Gerçekten müthiş bir iddianame ile karşı karşıyayız. Sanat eseri dedikleri kadar var. Zira Ahmet Dursun'a ait tapu senedi ile "1500 TL alındı. Selim aldı anneme verdi" yazılı bir kağıdın, "yapılan aramalarda ele geçirilen malzeme" gibi C-4 plastik patlayıcıdan bahseder ciddiyetle bahsedilmesi insanı etkiliyor. Ama hemen göze çarpan bir kaç noktayı burada ele alayım.

1- Örgüt Şüphesinin Doğuşu!

Savcıya göre Aziz Yıldırım Mahmut Özgener ile yakın ilişki içerisindeymiş. Yıldırım Özgener'den bazı şeyleri istiyor, Özgener de bunları yapıyormuş. Bu sebeple "Aziz Yıldırım hakkında da örgütsel ilişkilerinin tespiti ve ortaya çıkartılması için" adli çalışma başlatılmış.

İyi de Mahmut Özgener bugün serbest? Şayet Özgener ile Aziz Yıldırım arasında bir örgüt bağlantısı olduğundan şüphelenildiyse ve Özgener Yıldırım'ın her dediğini yapıyorsa neden serbest? Yok aralarında bir örgütsel bağ yoksa ortada daha büyük bir saçmalık var. Varolduğu iddia edilen Aziz Yıldırım örgütünün Fenerbahçe yönetimi dışında bir mensubu yok? Zira savcıya göre Ali Kıratlı, İbrahim İşçen ve sair insanlar zaten "Peker Grubu" ile bağlantılı ve Aziz Yıldırım o örgüte "dahil" değil.

Yani Aziz Yıldırım öyle bir örgüt kuruyor ki, Fenerbahçeliler dışında mensubu yok.
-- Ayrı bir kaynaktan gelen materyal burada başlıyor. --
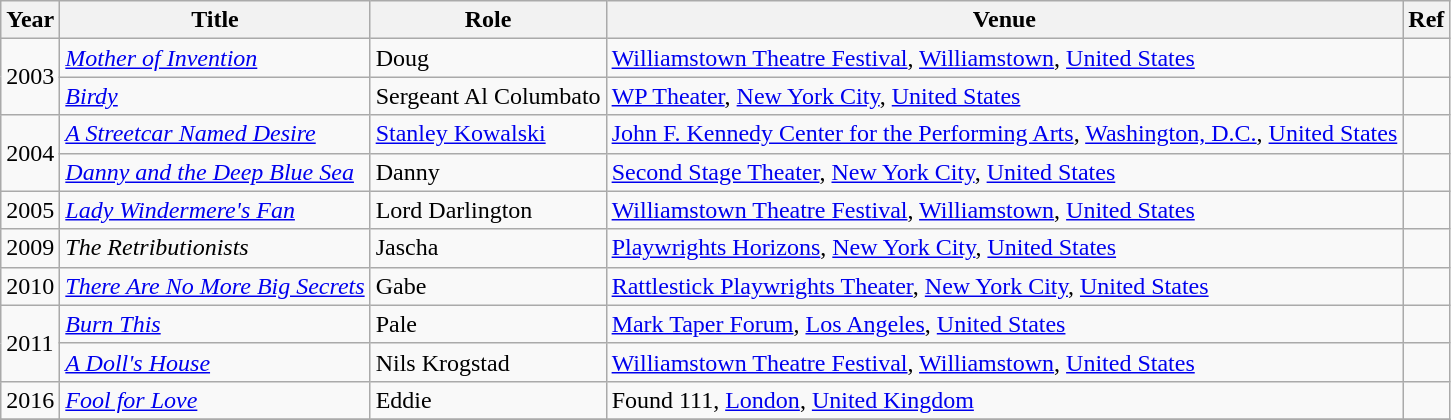
2005 [30, 210]
Nils Krogstad [488, 362]
Gabe [488, 286]
2004 [30, 153]
Mother of Invention [215, 58]
Venue [1004, 20]
Year [30, 20]
2003 [30, 77]
Doug [488, 58]
Birdy [215, 96]
Fool for Love [215, 400]
Stanley Kowalski [488, 134]
A Streetcar Named Desire [215, 134]
Burn This [215, 324]
Mark Taper Forum, Los Angeles, United States [1004, 324]
Lord Darlington [488, 210]
Lady Windermere's Fan [215, 210]
Ref [1426, 20]
2016 [30, 400]
Playwrights Horizons, New York City, United States [1004, 248]
Danny and the Deep Blue Sea [215, 172]
Second Stage Theater, New York City, United States [1004, 172]
Title [215, 20]
Eddie [488, 400]
Pale [488, 324]
Jascha [488, 248]
2009 [30, 248]
2011 [30, 343]
John F. Kennedy Center for the Performing Arts, Washington, D.C., United States [1004, 134]
Sergeant Al Columbato [488, 96]
A Doll's House [215, 362]
Danny [488, 172]
WP Theater, New York City, United States [1004, 96]
Found 111, London, United Kingdom [1004, 400]
The Retributionists [215, 248]
Role [488, 20]
There Are No More Big Secrets [215, 286]
Rattlestick Playwrights Theater, New York City, United States [1004, 286]
2010 [30, 286]
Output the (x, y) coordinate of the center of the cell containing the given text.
Örgüt mensupları da yasal derneğin faaliyetleri çerçevesinde kongre ile seçiliyor. Yasal bir derneğin, kanunen zorunlu tutulan faaliyetleri çerçevesinde seçilip, hiyerarşik bir şekilde yönetim kurulunu oluşturan insanlara da örgüt üyesi diyorlar. Evet bir örgüt gerçekten var, kuruluş tarihi 1907, adı Fenerbahçe!

Yine savcıya göre örgüt olduğunun delili şu, insanlar çok korkuyor, çok saygı gösteriyor, emirlerini harfiyen yerine getiriyor, ödül ceza sistemi var.
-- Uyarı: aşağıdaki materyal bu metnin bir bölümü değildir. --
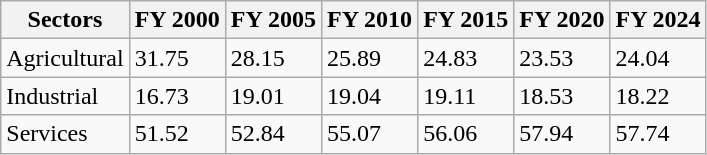
57.74 (658, 134)
18.22 (658, 96)
19.11 (466, 96)
56.06 (466, 134)
55.07 (369, 134)
FY 2015 (466, 20)
FY 2024 (658, 20)
23.53 (562, 58)
FY 2020 (562, 20)
19.01 (273, 96)
19.04 (369, 96)
FY 2000 (177, 20)
24.83 (466, 58)
16.73 (177, 96)
Industrial (65, 96)
52.84 (273, 134)
28.15 (273, 58)
FY 2005 (273, 20)
FY 2010 (369, 20)
51.52 (177, 134)
Agricultural (65, 58)
25.89 (369, 58)
Services (65, 134)
31.75 (177, 58)
57.94 (562, 134)
Sectors (65, 20)
24.04 (658, 58)
18.53 (562, 96)
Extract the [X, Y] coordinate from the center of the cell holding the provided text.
Şimdi bakıyoruz. Tayyip Erdoğan'dan AKP teşkilatı çok korkuyor, çok saygı duyuyor. Tayyip Erdoğan işleri yapamayanlarla çalışmıyor (bkz: Nimet Çubukçu) veya işlerini iyi yaptığını düşündükleri ile de çalışmaya devam ediyor (Bkz: Ali Babacan) Demek ki Tayyip Erdoğan da mazallah bir örgüt lideri olabilir? Hiyerarşi var mı? Var. Ödül ceza sistemi var mı? Var. Aşırı saygı var mı? Var. Tayyip Erdoğan'ın emirleri harfiyen yerine getiriliyor mu? Yasa bile çıkartılıyor! Yani Tayyip Erdoğan 'ın parti çalışmaları kapsamında yaptığı işler savcıya göre örgütsel faaliyet olabilir. Dahice!
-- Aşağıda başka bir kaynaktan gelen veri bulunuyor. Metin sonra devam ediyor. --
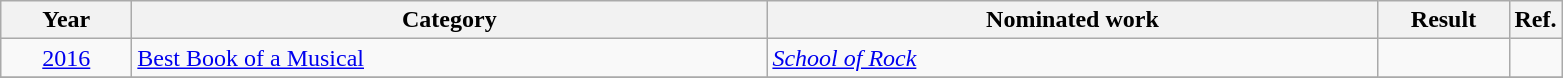
Year [66, 20]
School of Rock [1072, 58]
Category [450, 20]
Best Book of a Musical [450, 58]
Result [1444, 20]
2016 [66, 58]
Nominated work [1072, 20]
Ref. [1536, 20]
Extract the (X, Y) coordinate from the center of the cell holding the provided text.  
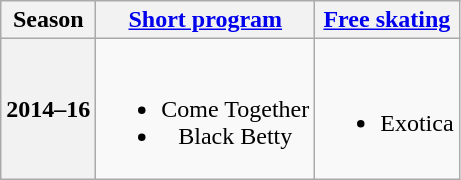
Exotica (387, 109)
Short program (206, 20)
Free skating (387, 20)
2014–16 (48, 109)
Come Together Black Betty (206, 109)
Season (48, 20)
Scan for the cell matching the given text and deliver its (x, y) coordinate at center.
Savcının, büyük ekonomiler, büyük kurumlar yönetimi konusunda bilgi eksikliği var. Bu kadar büyük kurumların başkanları hiyarşik bir düzende çalışırlar, talepleri zaten ast üst ilişkisi içerisinde oluşur ve emirdir. İnsanlar da bu kurumda çalışmaya devam etmek istedikleri için bu emirleri yerine getirirler. Bu davranışlar, dernekler, siyasi partiler veya her türden kurum için normal faaliyetlerdir, istisna değil. Yasal olarak işleyen bir dernek zaten böyle işler. Doğal hayatın akışı budur. Aksi zaten komedi olur, rezillik olur, pespayelik olur.

2- Üç yıl üstüste şampiyon olacağız

İddianameye göre bu söz 2010 - 2011 sezonundan önce verilmiş. Savcıya göre Fenerbahçe gibi büyük takımların şampiyon olamaması yönetimin başarısızlığı olarak kabul ediliyor (doğru), son yıllarda yaşanan sezon sonunda şampiyonluk kaçırılması camiada şok etkisi yaratmış (doğru), bu nedenle Aziz Yıldırım 2010-2011 yılı başında 3 yıl üstüste şampiyonluk sözü vermiş, ancak sezon içinde bu iş zora girince "örgütsel faaliyete başlamışlar"

YANLIŞ

Çünkü Aziz Yıldırım 3 yıl üstüste şampiyonluk sözünü 2010-2011 sezonu öncesinde değil, 2009 Mayısında verdi. (bkz 16 Mayıs 2009 tarihli Yeni Şafak Gazetesi) Yani ne zaman verdi? 2008-2009 sezonu sonunda. Yani ne zaman için geçerli? 2009-2010 sezonunda. Peki o sezon ne oldu? Fenerbahçe son maçta şampiyonluğu kaçırdı!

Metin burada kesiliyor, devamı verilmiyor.